» Task goal
Please copy the rows word for word, starting at the first row and ending at the line that contains "Action: [108, 252]".

==========

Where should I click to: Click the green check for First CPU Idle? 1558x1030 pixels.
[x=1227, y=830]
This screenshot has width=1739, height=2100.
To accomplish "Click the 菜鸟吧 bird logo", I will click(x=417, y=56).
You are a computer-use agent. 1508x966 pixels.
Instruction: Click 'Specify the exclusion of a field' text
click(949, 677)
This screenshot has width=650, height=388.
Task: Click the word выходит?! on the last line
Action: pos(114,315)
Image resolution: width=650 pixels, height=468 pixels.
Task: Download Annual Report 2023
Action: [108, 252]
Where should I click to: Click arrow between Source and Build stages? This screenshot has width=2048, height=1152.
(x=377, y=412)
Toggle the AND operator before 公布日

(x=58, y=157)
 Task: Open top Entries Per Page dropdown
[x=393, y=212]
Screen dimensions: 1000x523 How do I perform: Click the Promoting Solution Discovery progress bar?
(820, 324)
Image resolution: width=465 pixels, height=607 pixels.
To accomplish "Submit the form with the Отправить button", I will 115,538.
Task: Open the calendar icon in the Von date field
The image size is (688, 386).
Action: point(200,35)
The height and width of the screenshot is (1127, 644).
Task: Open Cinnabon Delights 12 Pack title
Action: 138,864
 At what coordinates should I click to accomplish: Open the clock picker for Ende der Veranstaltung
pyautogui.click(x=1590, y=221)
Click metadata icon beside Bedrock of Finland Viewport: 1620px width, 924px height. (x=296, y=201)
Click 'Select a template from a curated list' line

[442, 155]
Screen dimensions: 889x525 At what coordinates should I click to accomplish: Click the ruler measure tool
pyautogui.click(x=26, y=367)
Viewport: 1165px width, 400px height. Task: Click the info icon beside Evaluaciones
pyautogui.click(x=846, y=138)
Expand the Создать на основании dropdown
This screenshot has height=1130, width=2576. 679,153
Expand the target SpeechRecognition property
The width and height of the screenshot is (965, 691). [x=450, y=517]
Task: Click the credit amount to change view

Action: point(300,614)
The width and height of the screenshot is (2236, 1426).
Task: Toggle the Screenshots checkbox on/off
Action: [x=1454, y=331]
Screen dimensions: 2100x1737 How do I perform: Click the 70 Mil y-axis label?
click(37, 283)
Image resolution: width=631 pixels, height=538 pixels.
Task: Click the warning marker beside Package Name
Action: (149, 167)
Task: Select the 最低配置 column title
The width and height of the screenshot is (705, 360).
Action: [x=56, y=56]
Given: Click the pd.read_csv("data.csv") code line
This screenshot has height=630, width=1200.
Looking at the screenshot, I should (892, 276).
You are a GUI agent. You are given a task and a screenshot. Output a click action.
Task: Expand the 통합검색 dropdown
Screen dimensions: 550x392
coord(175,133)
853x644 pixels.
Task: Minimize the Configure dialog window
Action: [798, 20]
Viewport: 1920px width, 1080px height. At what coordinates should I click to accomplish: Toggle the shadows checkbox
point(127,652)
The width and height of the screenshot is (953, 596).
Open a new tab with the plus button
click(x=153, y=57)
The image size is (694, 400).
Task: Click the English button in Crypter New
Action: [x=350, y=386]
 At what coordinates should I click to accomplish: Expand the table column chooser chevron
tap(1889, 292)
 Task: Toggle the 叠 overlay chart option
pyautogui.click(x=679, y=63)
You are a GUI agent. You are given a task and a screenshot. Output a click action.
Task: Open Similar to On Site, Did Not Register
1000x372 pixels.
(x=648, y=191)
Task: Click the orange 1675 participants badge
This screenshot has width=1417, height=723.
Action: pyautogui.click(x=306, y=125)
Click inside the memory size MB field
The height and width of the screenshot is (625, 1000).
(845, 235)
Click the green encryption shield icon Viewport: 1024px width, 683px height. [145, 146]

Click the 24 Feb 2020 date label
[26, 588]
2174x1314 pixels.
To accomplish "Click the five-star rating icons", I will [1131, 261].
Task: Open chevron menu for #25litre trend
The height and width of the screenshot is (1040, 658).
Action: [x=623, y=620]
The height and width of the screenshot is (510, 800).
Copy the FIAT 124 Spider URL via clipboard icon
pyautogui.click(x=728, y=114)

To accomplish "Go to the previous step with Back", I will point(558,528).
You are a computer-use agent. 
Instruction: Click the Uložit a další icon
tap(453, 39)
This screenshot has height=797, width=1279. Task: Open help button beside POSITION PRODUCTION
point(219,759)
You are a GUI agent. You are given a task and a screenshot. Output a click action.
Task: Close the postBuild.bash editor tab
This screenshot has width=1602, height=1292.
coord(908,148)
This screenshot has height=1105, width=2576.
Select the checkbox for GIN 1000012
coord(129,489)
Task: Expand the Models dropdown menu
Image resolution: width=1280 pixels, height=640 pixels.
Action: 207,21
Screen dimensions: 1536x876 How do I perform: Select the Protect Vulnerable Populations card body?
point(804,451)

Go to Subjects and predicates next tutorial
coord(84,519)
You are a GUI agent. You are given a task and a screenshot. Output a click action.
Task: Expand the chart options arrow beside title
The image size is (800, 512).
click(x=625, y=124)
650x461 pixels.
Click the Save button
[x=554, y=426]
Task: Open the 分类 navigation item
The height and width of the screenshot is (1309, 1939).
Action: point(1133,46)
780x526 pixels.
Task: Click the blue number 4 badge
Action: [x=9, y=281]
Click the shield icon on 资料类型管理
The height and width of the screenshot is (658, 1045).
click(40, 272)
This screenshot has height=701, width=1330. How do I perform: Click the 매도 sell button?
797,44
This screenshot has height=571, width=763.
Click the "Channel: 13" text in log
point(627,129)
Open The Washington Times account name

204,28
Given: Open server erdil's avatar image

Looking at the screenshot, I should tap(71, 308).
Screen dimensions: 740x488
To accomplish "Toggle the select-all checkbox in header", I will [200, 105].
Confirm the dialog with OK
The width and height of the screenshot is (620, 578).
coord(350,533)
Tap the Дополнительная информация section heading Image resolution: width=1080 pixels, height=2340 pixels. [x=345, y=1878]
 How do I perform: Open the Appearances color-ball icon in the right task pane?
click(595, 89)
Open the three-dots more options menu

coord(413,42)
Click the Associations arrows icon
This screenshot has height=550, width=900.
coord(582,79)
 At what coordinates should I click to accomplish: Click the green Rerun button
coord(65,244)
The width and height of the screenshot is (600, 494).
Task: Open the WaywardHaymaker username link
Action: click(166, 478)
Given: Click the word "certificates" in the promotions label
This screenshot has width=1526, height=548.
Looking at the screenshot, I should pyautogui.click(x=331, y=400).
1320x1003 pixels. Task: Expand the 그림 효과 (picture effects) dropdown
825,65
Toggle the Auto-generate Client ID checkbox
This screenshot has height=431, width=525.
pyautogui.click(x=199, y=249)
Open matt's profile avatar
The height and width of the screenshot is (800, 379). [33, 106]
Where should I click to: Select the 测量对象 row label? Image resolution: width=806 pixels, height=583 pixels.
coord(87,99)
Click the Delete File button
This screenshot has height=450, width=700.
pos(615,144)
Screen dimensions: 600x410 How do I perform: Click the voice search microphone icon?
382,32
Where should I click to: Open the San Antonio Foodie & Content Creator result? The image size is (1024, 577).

==========

» Result of the task
Where should I click to: Click the green check for First CPU Idle? 1558x1030 pixels.
[x=1227, y=830]
This screenshot has width=1739, height=2100.
To accomplish "Click the 菜鸟吧 bird logo", I will click(x=417, y=56).
You are a computer-use agent. 1508x966 pixels.
Instruction: Click 'Specify the exclusion of a field' text
click(949, 677)
This screenshot has width=650, height=388.
Task: Click the word выходит?! on the last line
Action: pos(114,315)
Image resolution: width=650 pixels, height=468 pixels.
Task: Download Annual Report 2023
Action: [108, 252]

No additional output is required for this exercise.